# Apps uninstall question.



## joelstitch (Apr 30, 2012)

So I just got a Samsung Galaxy S3 and rooted it with no problem but my question is if there would be an error or something wrong with the phone if I uninstal certain stock apps?


----------



## TenderloinShadow (Nov 4, 2011)

Depends on what you uninstall. There are apps in the /system/app directory that operate in the background for your phone. They're the ones you've never heard up, GoogleFrameworkServices, CalendarSync, etc. Delete any of those, and you're in trouble. However, if you're just looking to remove, say, S-Voice or Kies or something, then yeah you can get rid of them no problem. The only thing to be careful of is never accept an Over The Air (OTA) Update after you do that, as the lack of those key apps will cause major problems with the update.


----------



## WhataSpaz (Feb 20, 2012)

I usually get rid of geniewidget (weather), the sock browser and messaging


----------



## joelstitch (Apr 30, 2012)

The ones I want to get rid off are:

Allshare Play
ChatOn
Game Hub
Google+
Kies Air
Media Hub
Messenger+
More Services
Play Books
Play Magazines
Play Movies
S Memo
S Suggest
S Voice
Samsung Apps
Sprint Hotspot
Sprint Zone
Wallet

But if that means I can't get updates then is not worth it to me. I might aswell leave them and get updates. Or can I still get OTA updates?


----------



## BootScoot (Mar 22, 2012)

Do you plan on flashing a ROM? Why would you go through rooting the phone if you don't plan on flashing a ROM? If I'm not mistaken getting an OTA update will kill root anyway... If you flash a custom ROM you wouldn't need to worry about deleting anything because the custom ROM will have all the crap, I mean bloat, removed anyway.


----------



## blaineevans (Jul 11, 2011)

BootScoot said:


> Do you plan on flashing a ROM? Why would you go through rooting the phone if you don't plan on flashing a ROM? If I'm not mistaken getting an OTA update will kill root anyway... If you flash a custom ROM you wouldn't need to worry about deleting anything because the custom ROM will have all the crap, I mean bloat, removed anyway.

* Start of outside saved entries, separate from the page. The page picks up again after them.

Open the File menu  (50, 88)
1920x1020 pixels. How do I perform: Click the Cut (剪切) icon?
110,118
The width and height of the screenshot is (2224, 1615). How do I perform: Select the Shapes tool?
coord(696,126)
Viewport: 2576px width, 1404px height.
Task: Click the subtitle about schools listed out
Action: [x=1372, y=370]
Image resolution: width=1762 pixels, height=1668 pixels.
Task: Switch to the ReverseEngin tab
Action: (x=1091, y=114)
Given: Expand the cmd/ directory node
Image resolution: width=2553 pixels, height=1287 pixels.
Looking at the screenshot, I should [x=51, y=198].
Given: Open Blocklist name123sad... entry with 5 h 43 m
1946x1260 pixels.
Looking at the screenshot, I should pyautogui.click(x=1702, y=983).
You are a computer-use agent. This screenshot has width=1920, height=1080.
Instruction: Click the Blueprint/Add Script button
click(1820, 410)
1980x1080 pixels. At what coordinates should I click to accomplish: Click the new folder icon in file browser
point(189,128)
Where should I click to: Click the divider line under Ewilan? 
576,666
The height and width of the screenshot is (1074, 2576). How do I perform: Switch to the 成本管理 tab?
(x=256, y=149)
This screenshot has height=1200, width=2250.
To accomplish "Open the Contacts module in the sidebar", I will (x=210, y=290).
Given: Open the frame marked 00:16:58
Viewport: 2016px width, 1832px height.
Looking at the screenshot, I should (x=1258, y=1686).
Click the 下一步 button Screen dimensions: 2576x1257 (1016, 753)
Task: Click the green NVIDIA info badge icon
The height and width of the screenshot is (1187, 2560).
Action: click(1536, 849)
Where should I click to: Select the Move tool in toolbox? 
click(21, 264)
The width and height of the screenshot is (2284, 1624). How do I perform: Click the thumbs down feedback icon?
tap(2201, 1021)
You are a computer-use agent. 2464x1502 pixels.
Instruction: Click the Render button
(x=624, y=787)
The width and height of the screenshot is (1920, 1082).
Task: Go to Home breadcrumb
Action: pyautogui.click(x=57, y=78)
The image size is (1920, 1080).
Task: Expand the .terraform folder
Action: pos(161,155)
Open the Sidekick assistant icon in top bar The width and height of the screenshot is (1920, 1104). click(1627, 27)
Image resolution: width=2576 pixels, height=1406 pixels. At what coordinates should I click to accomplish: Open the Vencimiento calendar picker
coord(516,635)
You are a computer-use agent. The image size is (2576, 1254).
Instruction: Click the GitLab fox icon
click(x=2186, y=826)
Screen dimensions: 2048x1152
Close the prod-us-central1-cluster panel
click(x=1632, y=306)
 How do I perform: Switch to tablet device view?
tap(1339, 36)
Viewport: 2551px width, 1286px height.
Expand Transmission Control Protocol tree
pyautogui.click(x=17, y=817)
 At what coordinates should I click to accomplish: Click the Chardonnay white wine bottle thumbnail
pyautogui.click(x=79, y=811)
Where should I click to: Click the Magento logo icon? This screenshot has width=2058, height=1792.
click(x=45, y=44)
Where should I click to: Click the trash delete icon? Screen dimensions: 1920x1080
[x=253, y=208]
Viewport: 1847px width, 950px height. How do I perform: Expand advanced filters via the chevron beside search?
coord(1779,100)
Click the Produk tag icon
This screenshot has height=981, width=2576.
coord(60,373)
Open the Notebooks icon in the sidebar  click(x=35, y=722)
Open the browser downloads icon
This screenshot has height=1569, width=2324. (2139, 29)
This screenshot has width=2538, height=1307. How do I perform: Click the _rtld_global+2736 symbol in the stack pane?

Not everyone roots to install a custom rom.

To answer the OP, most if not all of those are safe to remove. Your best bet is to purchase Titanium Backup and freeze those apps within that. I'm sure there's plenty of guides out there on how to accomplish this, just google around.


----------



## Mustang302LX (Jun 28, 2011)

blaineevans said:


> Not everyone roots to install a custom rom.
> 
> To answer the OP, most if not all of those are safe to remove. *Your best bet is to purchase Titanium Backup and freeze those apps within that*. I'm sure there's plenty of guides out there on how to accomplish this, just google around.


^ This! Especially if you don't want to actually delete the files just do what blaine said and freeze them with TiBu. Then if you ever needed them for an OTA or whatever you can simply unfreeze them.


----------



## joelstitch (Apr 30, 2012)

I froze a bunch of useless apparently using Titanium Backup. I'm going to back them up and save them on my computer so they aren't taking space on my phone.
Thanks

Sent from my SPH-L710 using Tapatalk


----------



## MistaWolfe (Oct 10, 2011)

WhataSpaz said:


> I usually get rid of geniewidget (weather), the sock browser and messaging


I hate that sock browser...

Sent from my SCH-I535 using Tapatalk 2


----------



## joelstitch (Apr 30, 2012)

BootScoot said:


> Do you plan on flashing a ROM? Why would you go through rooting the phone if you don't plan on flashing a ROM? If I'm not mistaken getting an OTA update will kill root anyway... If you flash a custom ROM you wouldn't need to worry about deleting anything because the custom ROM will have all the crap, I mean bloat, removed anyway.


I havent found any ROMS that interest me enough.I used to have CM7 on my HTC Thunderbolt and it was really buggy so I just don't want anything too buggy. What do you recomend?


----------



## blaineevans (Jul 11, 2011)

joelstitch said:


> I havent found any ROMS that interest me enough.I used to have CM7 on my HTC Thunderbolt and it was really buggy so I just don't want anything too buggy. What do you recomend?


http://rootzwiki.com/topic/35977-rom1110-cleanrom-45-%E2%98%85-jb-411-when-performance-and-stability-matter-%E2%98%85/


----------